The knee is a complex joint that has many parts. The lower end of the thighbone (femur) rotates on the upper end of the shinbone (tibia). There are several small bursae around the knee joint. These are small sacs filled with a special fluid (synovial fluid) that cushions the rest of the joint. Between the bones is a space that also contains this fluid.

What causes a Baker’s cyst?

A small bursa sits just below the crease at the back of your knee. When this sac fills with too much fluid, it’s called a Baker’s cyst. This might happen when an injury or disease causes extra synovial fluid to leak into the bursa from the joint space.

In adults, other problems with the knee joint often cause the Baker’s cyst. Injury or a knee disorder can change the normal structure of the knee joint. This can cause a cyst to form.

The synovial fluid inside the joint space may build up as a result of injury or disease. As the pressure builds up, the fluid may bulge into the back of the knee. This can cause the cyst.

Symptoms of a Baker’s cyst

A Baker’s cyst often doesn’t cause symptoms. A cyst will more often be seen on an imaging test, like MRI, done for other reasons. If you do have symptoms, they may include:

  • Pain in the back of the knee

  • Knee stiffness

  • Sense of swelling or fullness behind the knee, especially when you straighten your leg

  • A swelling behind the knee that goes away when you bend your knee

These symptoms tend to get worse when standing for a long time, or being active.

Diagnosing a Baker’s cyst

Your health care provider will ask you about your medical history and your symptoms. He or she will give you a physical exam, which will include a careful exam of your knee. It’s important to make sure your symptoms are caused by a Baker’s cyst and not a tumor or a blood clot.

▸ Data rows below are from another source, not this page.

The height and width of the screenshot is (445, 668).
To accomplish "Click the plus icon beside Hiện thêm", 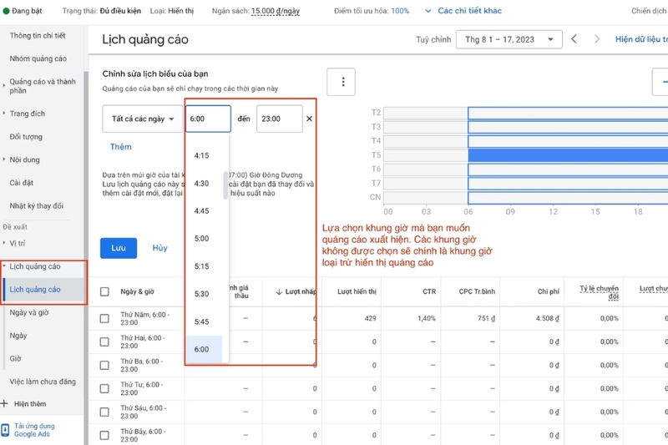I will (x=5, y=403).
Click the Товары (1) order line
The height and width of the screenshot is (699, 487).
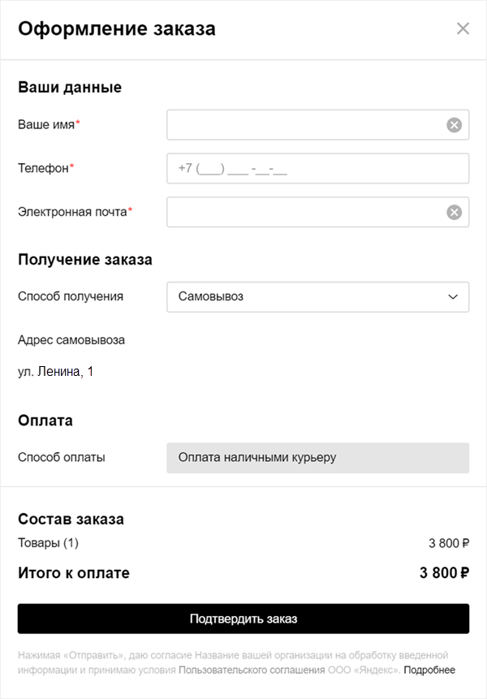click(x=48, y=543)
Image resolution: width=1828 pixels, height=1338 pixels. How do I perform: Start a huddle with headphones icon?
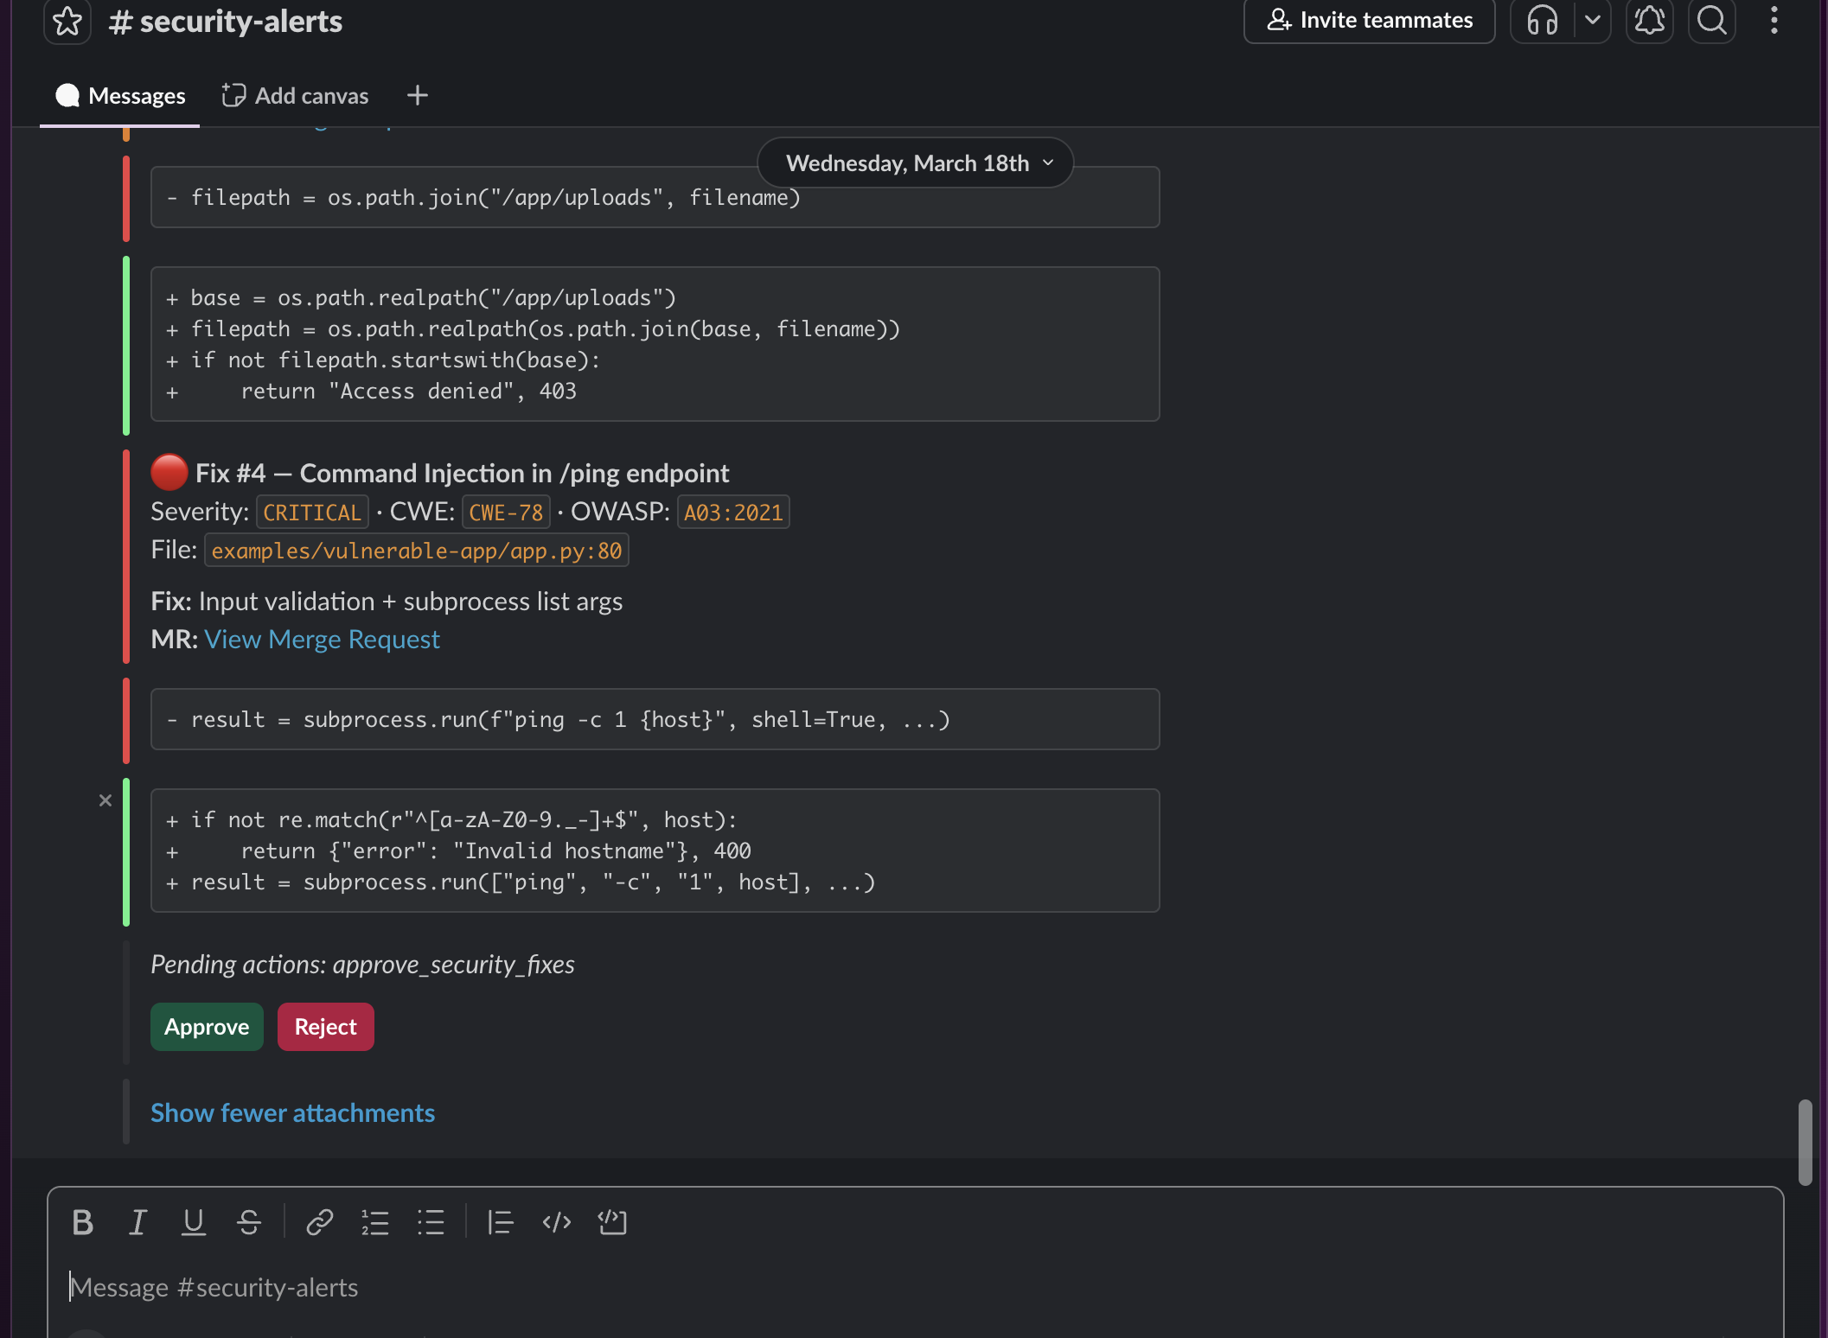(x=1542, y=20)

If the cause of your symptoms is not clear, you may have imaging tests, such as:

  • Ultrasound, to look at the cyst in more detail

  • X-ray, to get more information about the bones of the joint

  • MRI, if the diagnosis is still unclear after ultrasound, or if your health care provider is considering surgery

Treatment for a Baker’s cyst

You likely won’t need any treatment if you don’t have any symptoms from your Baker’s cyst. Some Baker’s cysts go away without any treatment. If your cyst starts causing symptoms, you might need treatment at that time.

If you do have symptoms, you may be treated depending on the cause of your cyst. For example, you may need medicine for rheumatoid arthritis. Or you may need physical therapy for osteoarthritis.

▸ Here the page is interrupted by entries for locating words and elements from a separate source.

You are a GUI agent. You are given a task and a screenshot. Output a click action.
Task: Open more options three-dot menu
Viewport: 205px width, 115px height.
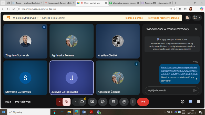point(133,101)
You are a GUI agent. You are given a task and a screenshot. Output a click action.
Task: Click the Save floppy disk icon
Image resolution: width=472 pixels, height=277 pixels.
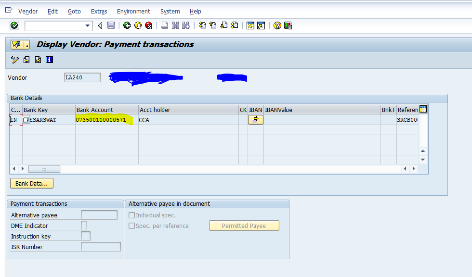(x=111, y=25)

Other treatments for a Baker’s cyst can include:

  • Over-the-counter pain medicines

  • Arthrocentesis to remove extra fluid from the joint space

  • Steroid injection into the joint to reduce cyst size

  • Surgery to remove the cyst

Possible complications of a Baker’s cyst

In rare cases, a Baker’s cyst may cause complications. The cyst may get larger, which may cause redness and swelling. The cyst may also rupture, causing warmth, redness, and pain in your calf.

The symptoms may be the same as a blood clot in the veins of the legs. Your health care provider may need imaging tests of your leg to make sure you don’t have a clot. Rupture can also lead to its own complications, such as:

  • Trapping of a tibial nerve. This cases calf pain and numbness behind the leg. It can be treated with arthrocentesis and steroid injections.

  • Blockage of the popliteal artery. This causes pain and lack of blood flow to the leg. It can also be treated with arthrocentesis and steroid injections.

  • Compartment syndrome. This causes intense pain and problems moving the foot or toes. Compartment syndrome is a medical emergency. It needs immediate surgery. It can lead to permanent muscle damage if not treated right away.

When to call the health care provider

If your cyst starts causing mild symptoms, plan to see your health care provider soon. See him or her right away if you have symptoms such as redness and swelling of your leg. These symptoms may mean your Baker’s cyst has ruptured.